Trade reaction: chemicals, copper, sulphur and organics in viticulture
Should wine producers using synthetic pesticides be made to put ‘chemgro’ on their bottles? And if so, should organic farmers communicate about copper and sulphur use in the vineyard? We sound out the global wine trade.
Following a story earlier this month in which New Zealand winemaker Nick Mills called for conventional farmers to communicate about their use of chemicals in the vineyard, we round up some further thoughts and reactions from the wider winemaking community on the subject of chemicals, copper, sulphur and organics in viticulture.
Firstly, to look back, we have reproduced some of the views expressed by Nick Mills, who works at Central Otago’s Rippon Vineyard, which has been organic since it was founded in 1982 and became biodynamic in 2003.
Speaking at a masterclass on organic wines from New Zealand, which has held in London last month, Mills expressed his frustration that those who don’t use synthetic chemicals must seek and pay for certification to communicate their approach to viticulture.
“Why is it that it is organic that has to be certified; it should be the other way round should, it should state that it is chemgro,” he said.
So what do others in the global wine industry think?
While some in the trade agreed with Mills, there were also certain members of the business who took exception to the suggestion, and you can read the range of responses on the following page.
Caitlin Tiller, sommelier, Supernatural Cellars, Australia
Great speech from Mills, absolutely agree on his questioning of “Why is it that it is organic that has to be certified; it should be the other way round should, it should state that it is chemgro,” But I think a fairer way to see out this discourse would be the legalisation of ingredients listing in wine. That way when people buy wine, like any other food product, the transparency will keep everyone accountable and the power will go rightly to the consumer to choose what style of farming practise they wish to support.
------------------------------------------------------------
INSTRUCTION 1: Render the records from the line containing "Given: Click on" through the end of the records, both ends included, as a two-column CSV with the columns "request" and "response". Give one row per request, put each value in a single quoted field with line breaks turned into spaces, and leave the pictures out.
------------------------------------------------------------
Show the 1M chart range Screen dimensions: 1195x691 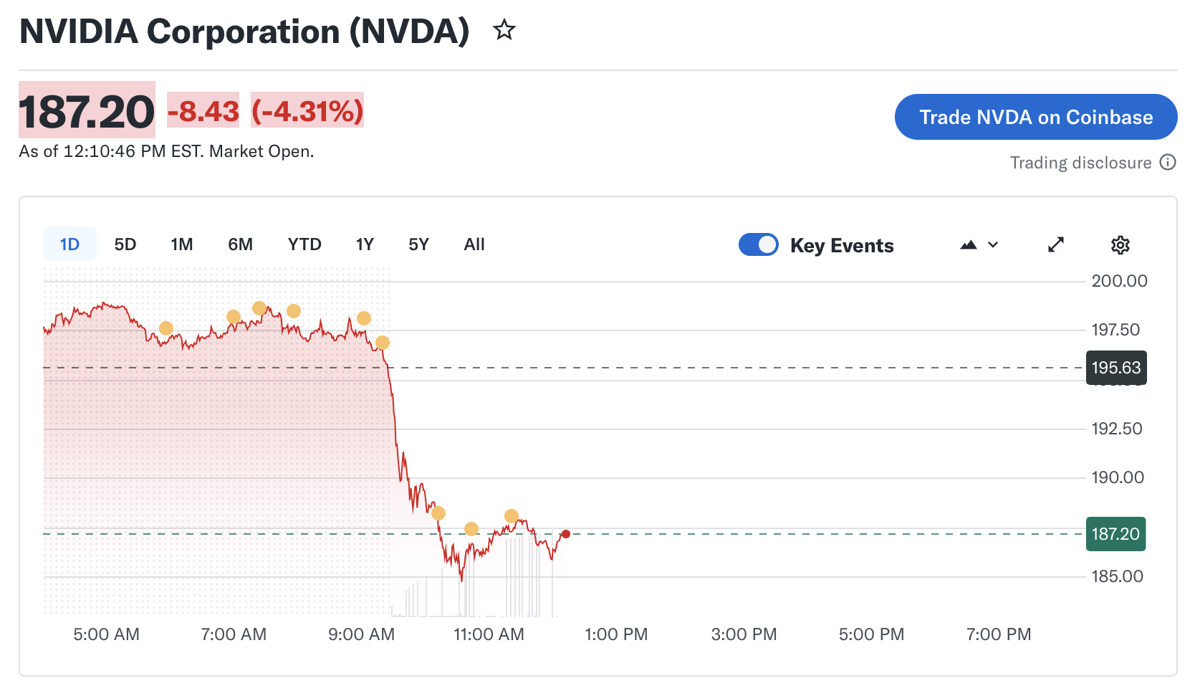[x=182, y=244]
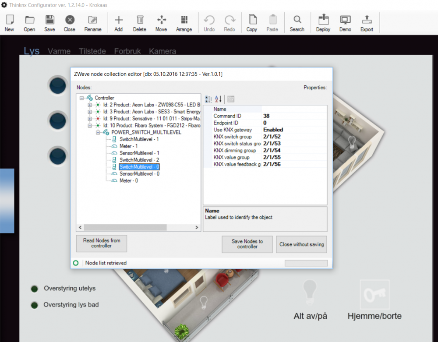The image size is (438, 342).
Task: Click the Export toolbar icon
Action: (x=367, y=20)
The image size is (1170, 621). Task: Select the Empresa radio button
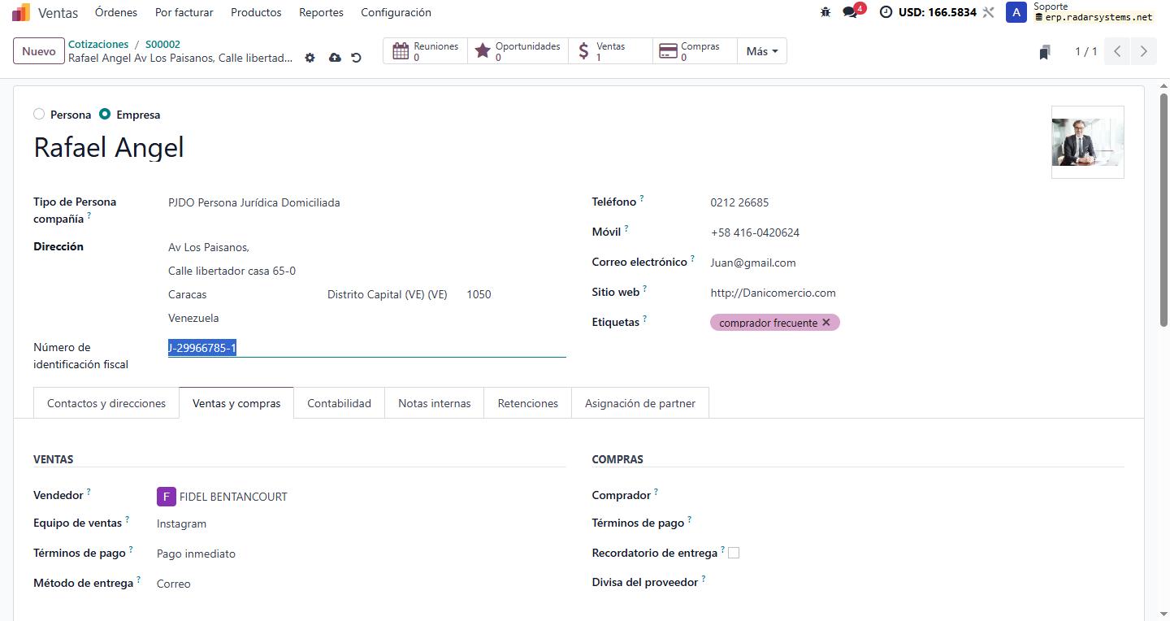point(105,115)
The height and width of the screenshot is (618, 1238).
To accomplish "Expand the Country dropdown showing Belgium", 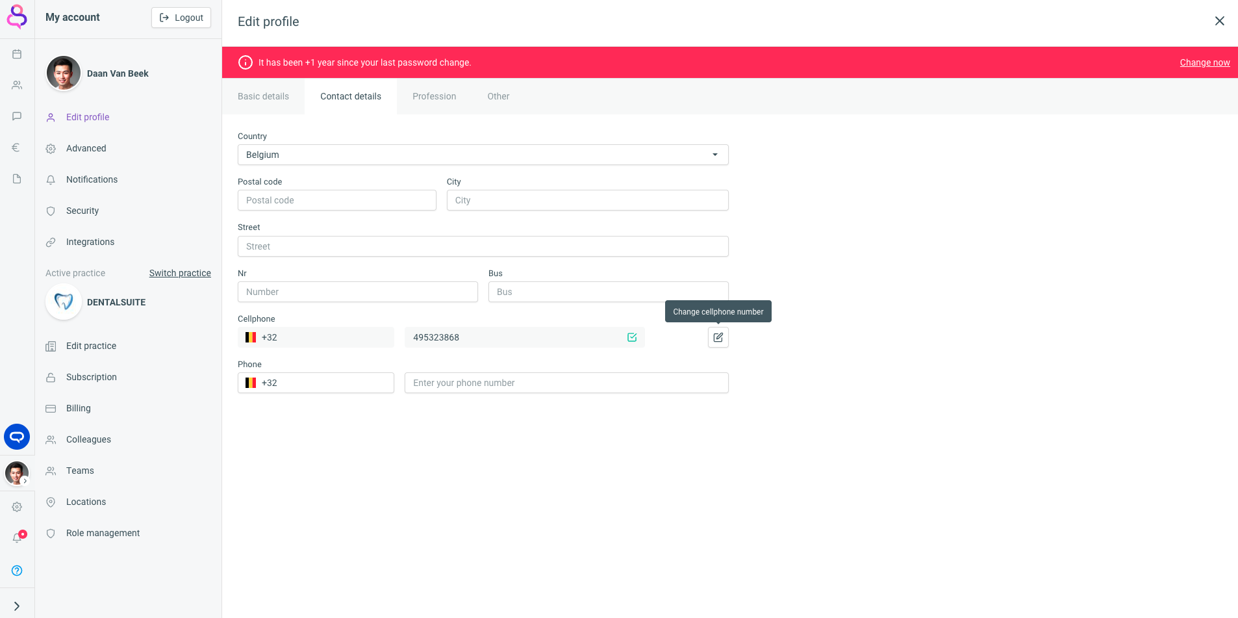I will pos(483,155).
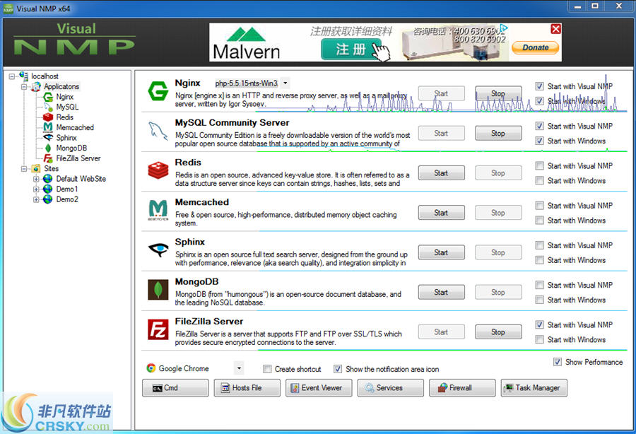Start the Memcached service

[441, 212]
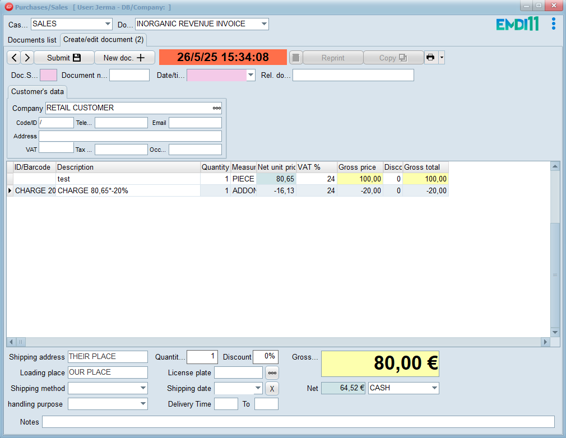Expand the print options arrow
The height and width of the screenshot is (438, 566).
pyautogui.click(x=442, y=58)
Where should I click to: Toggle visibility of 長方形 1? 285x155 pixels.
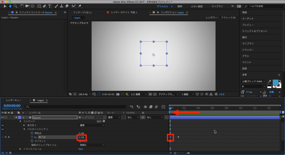[3, 125]
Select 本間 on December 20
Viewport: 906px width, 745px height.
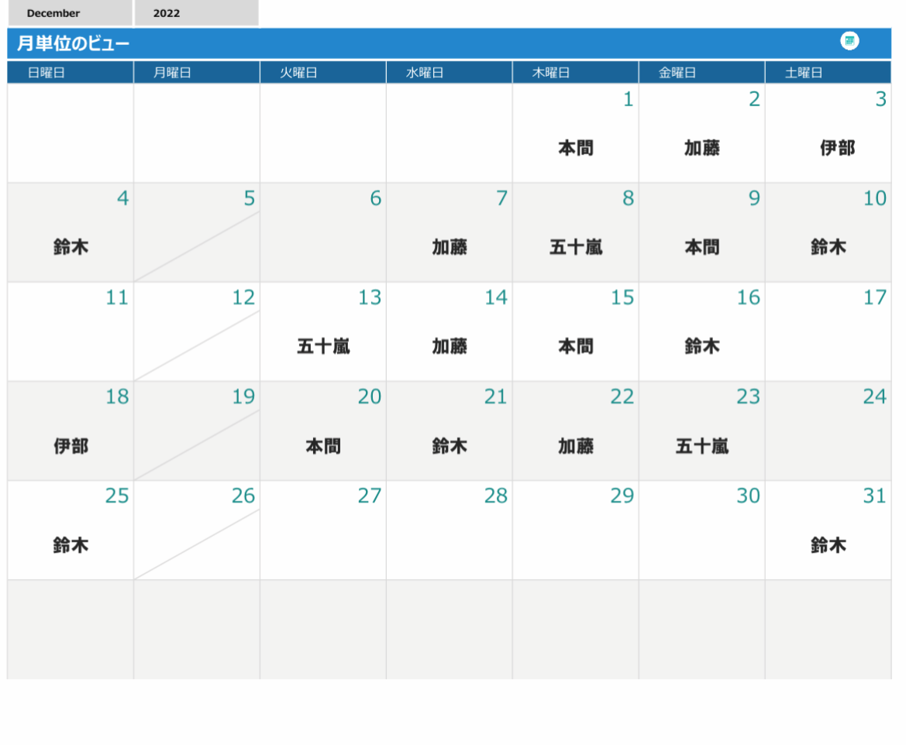point(323,446)
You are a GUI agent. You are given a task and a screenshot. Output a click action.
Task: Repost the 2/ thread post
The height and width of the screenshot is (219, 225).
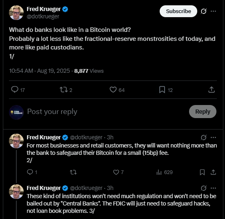coord(73,172)
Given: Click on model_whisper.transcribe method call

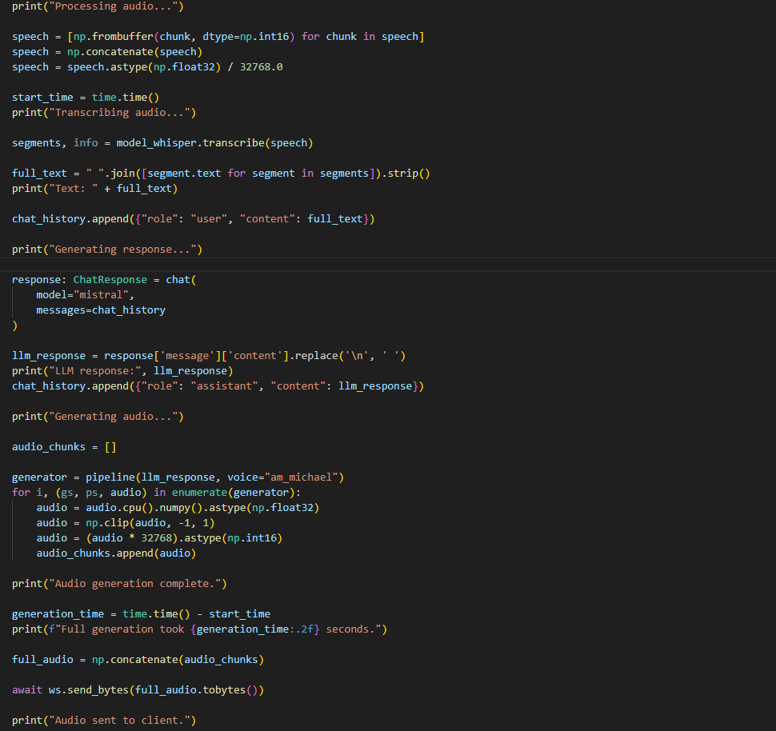Looking at the screenshot, I should coord(192,143).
------------------------------------------------------------
INSTRUCTION 2: Reproduce the entire article on chemicals and organics in viticulture, word for word.

WORKED SOLUTION 1:
request,response
"Given: Click on model_whisper.transcribe method call","Looking at the screenshot, I should coord(192,143)."

WORKED SOLUTION 2:
Trade reaction: chemicals, copper, sulphur and organics in viticulture
Should wine producers using synthetic pesticides be made to put ‘chemgro’ on their bottles? And if so, should organic farmers communicate about copper and sulphur use in the vineyard? We sound out the global wine trade.
Following a story earlier this month in which New Zealand winemaker Nick Mills called for conventional farmers to communicate about their use of chemicals in the vineyard, we round up some further thoughts and reactions from the wider winemaking community on the subject of chemicals, copper, sulphur and organics in viticulture.
Firstly, to look back, we have reproduced some of the views expressed by Nick Mills, who works at Central Otago’s Rippon Vineyard, which has been organic since it was founded in 1982 and became biodynamic in 2003.
Speaking at a masterclass on organic wines from New Zealand, which has held in London last month, Mills expressed his frustration that those who don’t use synthetic chemicals must seek and pay for certification to communicate their approach to viticulture.
“Why is it that it is organic that has to be certified; it should be the other way round should, it should state that it is chemgro,” he said.
So what do others in the global wine industry think?
While some in the trade agreed with Mills, there were also certain members of the business who took exception to the suggestion, and you can read the range of responses on the following page.
Caitlin Tiller, sommelier, Supernatural Cellars, Australia
Great speech from Mills, absolutely agree on his questioning of “Why is it that it is organic that has to be certified; it should be the other way round should, it should state that it is chemgro,” But I think a fairer way to see out this discourse would be the legalisation of ingredients listing in wine. That way when people buy wine, like any other food product, the transparency will keep everyone accountable and the power will go rightly to the consumer to choose what style of farming practise they wish to support.